The worst was when Stop and Shop's crack marketing team decided it'd be a great idea for each store to provide a few child-sized shopping carts that adorable little future shoppers could push around along side their parent, giving them the same opportunity to impulse buy as the grown-ups. Of course, that some of the little darlings would try to push the knee-high carts around corners at mach 1 never occurred to them. Or at least it didn't until the personal injury suits started trickling in, presumably. The carts vanished after a few months.
Then there are the people in the parking lots.
The worst are the ones who've staked out a shopper getting ready to leave -- except the shopper has a cart full of groceries and some kids and hasn't opened the trunk yet. I always end up behind one, and you can't back out or do anything until the car infront of you moves.
Or the people who stroll right down the middle of the lane and don't seem to care that there are cars behind them trying to get some place.
People actually do that? Poke you from behind with their carts?

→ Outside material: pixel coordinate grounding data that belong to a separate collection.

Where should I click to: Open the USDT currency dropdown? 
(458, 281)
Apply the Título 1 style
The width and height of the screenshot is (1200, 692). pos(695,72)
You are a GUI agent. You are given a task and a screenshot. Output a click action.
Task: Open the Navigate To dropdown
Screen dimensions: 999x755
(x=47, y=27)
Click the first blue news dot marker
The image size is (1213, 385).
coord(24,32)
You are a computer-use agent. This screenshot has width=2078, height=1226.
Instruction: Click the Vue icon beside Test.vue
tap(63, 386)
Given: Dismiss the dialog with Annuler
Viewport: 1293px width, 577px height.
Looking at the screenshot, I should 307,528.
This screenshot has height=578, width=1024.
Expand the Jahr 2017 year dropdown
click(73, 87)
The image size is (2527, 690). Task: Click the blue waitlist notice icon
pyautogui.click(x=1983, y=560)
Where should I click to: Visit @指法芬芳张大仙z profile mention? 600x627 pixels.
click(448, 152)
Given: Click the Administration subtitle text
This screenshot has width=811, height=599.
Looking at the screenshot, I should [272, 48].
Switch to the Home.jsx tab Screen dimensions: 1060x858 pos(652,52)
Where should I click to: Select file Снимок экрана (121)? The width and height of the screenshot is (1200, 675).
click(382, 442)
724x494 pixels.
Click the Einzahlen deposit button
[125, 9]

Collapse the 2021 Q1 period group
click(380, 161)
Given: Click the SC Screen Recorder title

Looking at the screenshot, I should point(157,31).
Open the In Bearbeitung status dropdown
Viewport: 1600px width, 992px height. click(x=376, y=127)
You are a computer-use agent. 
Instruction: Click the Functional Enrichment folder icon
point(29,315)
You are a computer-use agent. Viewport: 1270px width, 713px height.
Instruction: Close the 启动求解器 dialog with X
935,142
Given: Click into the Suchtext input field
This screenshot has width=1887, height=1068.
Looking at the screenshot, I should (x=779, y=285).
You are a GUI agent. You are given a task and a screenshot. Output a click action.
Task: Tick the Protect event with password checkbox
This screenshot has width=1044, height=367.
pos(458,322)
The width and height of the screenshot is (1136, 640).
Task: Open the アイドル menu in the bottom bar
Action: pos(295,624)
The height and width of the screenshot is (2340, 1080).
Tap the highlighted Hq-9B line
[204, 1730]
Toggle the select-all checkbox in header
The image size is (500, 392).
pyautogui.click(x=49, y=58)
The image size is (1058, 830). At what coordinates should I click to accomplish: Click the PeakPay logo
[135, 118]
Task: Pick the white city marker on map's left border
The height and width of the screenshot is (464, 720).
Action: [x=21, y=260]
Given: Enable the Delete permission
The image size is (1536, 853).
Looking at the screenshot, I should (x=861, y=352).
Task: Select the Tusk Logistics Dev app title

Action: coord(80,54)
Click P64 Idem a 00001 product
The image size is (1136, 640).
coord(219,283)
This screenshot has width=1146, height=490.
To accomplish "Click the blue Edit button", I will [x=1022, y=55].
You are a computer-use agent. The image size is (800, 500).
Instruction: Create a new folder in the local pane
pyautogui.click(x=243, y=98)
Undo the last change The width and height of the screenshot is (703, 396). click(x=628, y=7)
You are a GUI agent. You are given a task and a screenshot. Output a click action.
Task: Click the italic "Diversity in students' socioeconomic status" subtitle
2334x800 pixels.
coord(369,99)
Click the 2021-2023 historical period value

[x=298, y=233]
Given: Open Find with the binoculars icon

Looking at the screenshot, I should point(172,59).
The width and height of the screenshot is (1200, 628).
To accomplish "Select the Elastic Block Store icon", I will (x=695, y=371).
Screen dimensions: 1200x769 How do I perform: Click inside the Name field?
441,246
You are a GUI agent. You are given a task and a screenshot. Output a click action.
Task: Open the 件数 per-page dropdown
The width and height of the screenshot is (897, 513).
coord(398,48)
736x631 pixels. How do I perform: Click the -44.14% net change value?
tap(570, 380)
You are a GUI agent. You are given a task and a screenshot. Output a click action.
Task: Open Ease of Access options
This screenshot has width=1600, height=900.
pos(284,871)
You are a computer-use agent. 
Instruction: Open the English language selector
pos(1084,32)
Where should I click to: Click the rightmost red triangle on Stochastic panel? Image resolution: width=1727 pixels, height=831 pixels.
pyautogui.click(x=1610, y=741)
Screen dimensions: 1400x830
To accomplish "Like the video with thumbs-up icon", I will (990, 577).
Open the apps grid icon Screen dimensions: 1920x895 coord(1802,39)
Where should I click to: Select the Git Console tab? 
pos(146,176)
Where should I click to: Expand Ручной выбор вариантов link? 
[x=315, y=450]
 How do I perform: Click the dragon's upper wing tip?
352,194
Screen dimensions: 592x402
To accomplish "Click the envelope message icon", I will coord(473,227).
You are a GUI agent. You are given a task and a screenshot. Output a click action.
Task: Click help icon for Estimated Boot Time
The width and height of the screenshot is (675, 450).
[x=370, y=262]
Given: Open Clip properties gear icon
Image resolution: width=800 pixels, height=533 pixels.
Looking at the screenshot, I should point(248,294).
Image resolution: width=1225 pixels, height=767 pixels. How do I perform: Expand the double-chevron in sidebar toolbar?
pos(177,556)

Yes, because apparently I am invisible. If I could just figure out how to become invisible when it worked to my advantage ...
each store to provide a few child-sized shopping carts that adorable little future shoppers could push around along side their parent
Whole Foods has those. Surprisingly, I've had no problems with kidlets and their carts running into me. No, it's all adults who can't see the goth wearing a top hat and petticoats.
I'm imgaining that Jilli leaves Whole Foods one day with a small child and cart who have accidentaly gotten caught under Jilli's hoopskirt.
Oof. That's a dent in his Hall of Fame credentials. Especially after Canseco named him. Wasn't the Viagra enough?
I think they require the use of regulation bats in MLB.
They have firetruck, and policecar carts at our local Hy-Vee. They are pretty nice for kids.
to provide a few child-sized shopping carts that adorable little future shoppers could push around along side their parent
Harris Teeter used to have those. Come to think of it, I haven't seen them there the last few times I've shopped. Huh. Just the ginormous carts shaped kinda like race cars, where the kids can pretend to steer. I kinda like those--they make the kids happy, yet keep them in a parentally controlled space.
I'm imgaining that Jilli leaves Whole Foods one day with a small child and cart who have accidentaly gotten caught under Jilli's hoopskirt
I'm wearing mostly knee-length petticoats nowadays, so that's not as much of a danger as it used to be. There is one used bookstore, however, that I had to do a cat check at before I left. The store cats thought that trying to escape under my hoopskirts was the funnest thing ever.
I thought it was a Northeastern thing, shoving change and bills and receipt at you and then expecting you to get out of the next guy's way. I don't recall that ever happening down South. I hate it. I hate it almost as much as I hate the people who meander through parking lots as if they were the only people on Earth.